## What is being asked
Copy the data below from the line with "Click the browser back arrow" up to and including the line with "coord(243,368)", swapping "screenshot" for "screen capture" and leaving everything else the same.

## Records to use
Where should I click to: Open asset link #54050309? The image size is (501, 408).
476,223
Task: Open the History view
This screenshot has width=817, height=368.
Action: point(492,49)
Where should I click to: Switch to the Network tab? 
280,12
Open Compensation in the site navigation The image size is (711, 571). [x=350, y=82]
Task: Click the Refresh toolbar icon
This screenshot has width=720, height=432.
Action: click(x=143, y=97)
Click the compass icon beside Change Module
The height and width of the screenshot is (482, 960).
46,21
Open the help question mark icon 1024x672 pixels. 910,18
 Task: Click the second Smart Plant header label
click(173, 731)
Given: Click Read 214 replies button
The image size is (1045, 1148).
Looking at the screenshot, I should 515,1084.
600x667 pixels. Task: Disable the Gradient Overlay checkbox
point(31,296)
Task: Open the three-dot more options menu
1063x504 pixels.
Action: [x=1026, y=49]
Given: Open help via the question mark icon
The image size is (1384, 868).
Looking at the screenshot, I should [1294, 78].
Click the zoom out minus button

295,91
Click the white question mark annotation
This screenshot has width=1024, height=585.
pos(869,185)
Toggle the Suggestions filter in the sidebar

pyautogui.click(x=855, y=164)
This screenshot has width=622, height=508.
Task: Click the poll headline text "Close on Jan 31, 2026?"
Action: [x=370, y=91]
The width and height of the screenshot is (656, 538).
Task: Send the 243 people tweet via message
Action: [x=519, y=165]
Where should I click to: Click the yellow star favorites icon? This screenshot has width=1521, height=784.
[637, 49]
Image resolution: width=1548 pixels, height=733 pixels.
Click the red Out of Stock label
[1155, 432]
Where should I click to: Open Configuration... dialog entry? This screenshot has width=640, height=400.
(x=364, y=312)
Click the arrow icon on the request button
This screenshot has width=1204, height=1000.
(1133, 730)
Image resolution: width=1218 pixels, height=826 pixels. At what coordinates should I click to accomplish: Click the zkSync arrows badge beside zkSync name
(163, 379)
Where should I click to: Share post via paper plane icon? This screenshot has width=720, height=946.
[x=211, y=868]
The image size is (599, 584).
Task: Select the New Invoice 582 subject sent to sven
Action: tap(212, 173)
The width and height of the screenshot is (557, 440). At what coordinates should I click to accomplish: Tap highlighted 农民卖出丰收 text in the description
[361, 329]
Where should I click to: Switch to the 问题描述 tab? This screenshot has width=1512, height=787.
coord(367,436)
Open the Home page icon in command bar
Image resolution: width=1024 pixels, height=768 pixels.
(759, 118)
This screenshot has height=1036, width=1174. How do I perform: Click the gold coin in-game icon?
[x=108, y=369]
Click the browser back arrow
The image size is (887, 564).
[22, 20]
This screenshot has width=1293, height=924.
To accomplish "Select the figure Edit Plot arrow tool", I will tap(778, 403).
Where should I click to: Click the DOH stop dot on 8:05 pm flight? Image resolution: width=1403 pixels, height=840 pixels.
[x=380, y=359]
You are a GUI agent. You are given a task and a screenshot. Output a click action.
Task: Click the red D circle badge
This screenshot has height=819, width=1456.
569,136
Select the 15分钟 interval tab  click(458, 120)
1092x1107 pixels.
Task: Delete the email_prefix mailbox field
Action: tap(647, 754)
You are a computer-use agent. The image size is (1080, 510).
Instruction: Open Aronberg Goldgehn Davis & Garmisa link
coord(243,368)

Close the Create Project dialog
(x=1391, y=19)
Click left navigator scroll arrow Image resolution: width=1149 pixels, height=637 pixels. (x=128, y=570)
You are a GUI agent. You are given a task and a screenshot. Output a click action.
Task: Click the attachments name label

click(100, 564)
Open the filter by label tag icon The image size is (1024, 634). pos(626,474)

## Finished answer
Click the browser back arrow
The image size is (887, 564).
[22, 20]
This screen capture has width=1293, height=924.
To accomplish "Select the figure Edit Plot arrow tool", I will tap(778, 403).
Where should I click to: Click the DOH stop dot on 8:05 pm flight? Image resolution: width=1403 pixels, height=840 pixels.
[x=380, y=359]
You are a GUI agent. You are given a task and a screen capture. Output a click action.
Task: Click the red D circle badge
This screen capture has height=819, width=1456.
569,136
Select the 15分钟 interval tab  click(458, 120)
1092x1107 pixels.
Task: Delete the email_prefix mailbox field
Action: tap(647, 754)
You are a computer-use agent. The image size is (1080, 510).
Instruction: Open Aronberg Goldgehn Davis & Garmisa link
coord(243,368)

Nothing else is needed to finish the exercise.